1. Describe what you did

This was the first week of this course, It was an introductory week, to machine learning, data mining, and data analysis topics. I started this week as usual by trying the self-quiz which will give me a good sense of what to expect from my learning. I then started reading the required materials, however I was not able to finish them all, but I will finish them before the end of the week as I’m allocating more time for this course next weekend. I, then, did the discussion assignment and finally I’m doing the learning journal.

2. Describe your reactions to what you did

Apart from my inability to finish all the reading materials, I’m very excited about this course. I’m very interested in machine learning and data mining, as we have some small project at work and I would love to know how it works.

3. Describe any feedback you received or any specific interactions you had. Discuss how they were helpful

I did not receive a feedback that worth mentioning, especially as this is the first week of the course.

4. Describe your feelings and attitudes

My first interaction with R was in statistics course, and I really liked it, as it makes doing statistical computations very convenient. I still do not know the details of using R in machine learning; but I am very excited to learn it in this course.

5. Describe what you learned

In this week I learned about the definition of data mining, and how machine learning is considered a subset of data mining. The readings also mentioned different techniques used in machine learning including supervised, unsupervised, and reinforcement learning.

The readings also mentioned some use cases for machine learning, including Prediction, Classification, Clustering, and Association. The readings also mentioned some data analysis techniques like 5As, SEMMA, and CRISP-DM, along with some structures used in machine learning like Decision Trees, Neural Networks, and Support Vector Machines.

6. What surprised me or caused me to wonder?

I’m surprised that machine learning is a subset of data mining, I always thought that machine learning is a bigger concept or even a separate concept from data mining.

7. What happened that felt particularly challenging? Why was it challenging to me?

The definition of model is super confusing to me, as the word is over used in other topics like software engineering, database design, and web development. Unfortunately, I had some prior knowledge about the word model in my mind and still could not get the meaning of it in machine learning, but I hope next weeks will help on this matter.

8. What skills and knowledge do I recognize that I am gaining?

I am gaining theoretical knowledge about machine learning, data mining, and data analysis. I am also gaining practical knowledge about using R in machine learning. I was obsessed with data science before I came to computer science, but I found it hard; now I think my previous courses at UoPeople had given me enough mathematical and programming background to be able to understand data science topics (I still -personally- consider machine learning as part of data science, although it may not be correct).

9. What am I realizing about myself as a learner?

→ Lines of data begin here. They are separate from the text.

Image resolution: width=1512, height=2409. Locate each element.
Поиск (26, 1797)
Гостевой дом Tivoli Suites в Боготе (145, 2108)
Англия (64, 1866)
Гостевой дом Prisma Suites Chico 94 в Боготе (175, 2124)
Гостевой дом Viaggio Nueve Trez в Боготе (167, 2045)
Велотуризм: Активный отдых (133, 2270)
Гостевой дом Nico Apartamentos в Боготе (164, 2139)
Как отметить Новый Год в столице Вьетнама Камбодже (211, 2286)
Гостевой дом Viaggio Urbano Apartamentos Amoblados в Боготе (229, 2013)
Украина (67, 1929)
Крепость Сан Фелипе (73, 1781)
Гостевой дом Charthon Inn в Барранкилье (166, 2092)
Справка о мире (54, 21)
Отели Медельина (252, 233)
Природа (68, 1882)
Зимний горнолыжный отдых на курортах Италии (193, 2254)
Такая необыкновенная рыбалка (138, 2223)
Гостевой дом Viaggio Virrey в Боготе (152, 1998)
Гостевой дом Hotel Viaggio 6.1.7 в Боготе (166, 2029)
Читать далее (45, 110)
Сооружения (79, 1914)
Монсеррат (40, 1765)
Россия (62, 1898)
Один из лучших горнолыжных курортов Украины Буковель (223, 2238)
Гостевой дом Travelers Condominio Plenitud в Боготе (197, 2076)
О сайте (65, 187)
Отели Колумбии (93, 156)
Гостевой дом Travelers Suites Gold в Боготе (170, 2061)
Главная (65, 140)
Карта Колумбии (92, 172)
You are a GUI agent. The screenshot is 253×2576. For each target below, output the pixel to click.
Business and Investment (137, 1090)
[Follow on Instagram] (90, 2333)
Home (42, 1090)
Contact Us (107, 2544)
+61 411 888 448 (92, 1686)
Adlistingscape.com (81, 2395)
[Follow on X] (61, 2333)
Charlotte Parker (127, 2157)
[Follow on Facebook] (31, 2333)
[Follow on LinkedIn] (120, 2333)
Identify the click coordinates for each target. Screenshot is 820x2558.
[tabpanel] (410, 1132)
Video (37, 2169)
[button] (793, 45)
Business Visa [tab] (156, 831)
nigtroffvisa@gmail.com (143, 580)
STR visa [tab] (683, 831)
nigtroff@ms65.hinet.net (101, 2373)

I am realizing that I miss a lot of terminology in machine learning and data domain in general which is good as I came to this course to learn those concepts. I still find it hard as I devoted a lot of time for the course in this week but still did not manage to finish all the reading, but I hope next weeks will be better.

10. In what ways am I able to apply the ideas and concepts gained to my own experience?

As I mentioned, I work in web development in a small start up but we have some data analysis projects. We use some services sold by Amazon Web Services (AWS), which abstracts a lot of concepts in ready-to-use services, but I would love to know how those services work under the hood.

11. Describe one important thing that you are thinking about in relation to the activity

First thing is to allocate more time for this course, and watch some good R tutorial to get more familiar with it.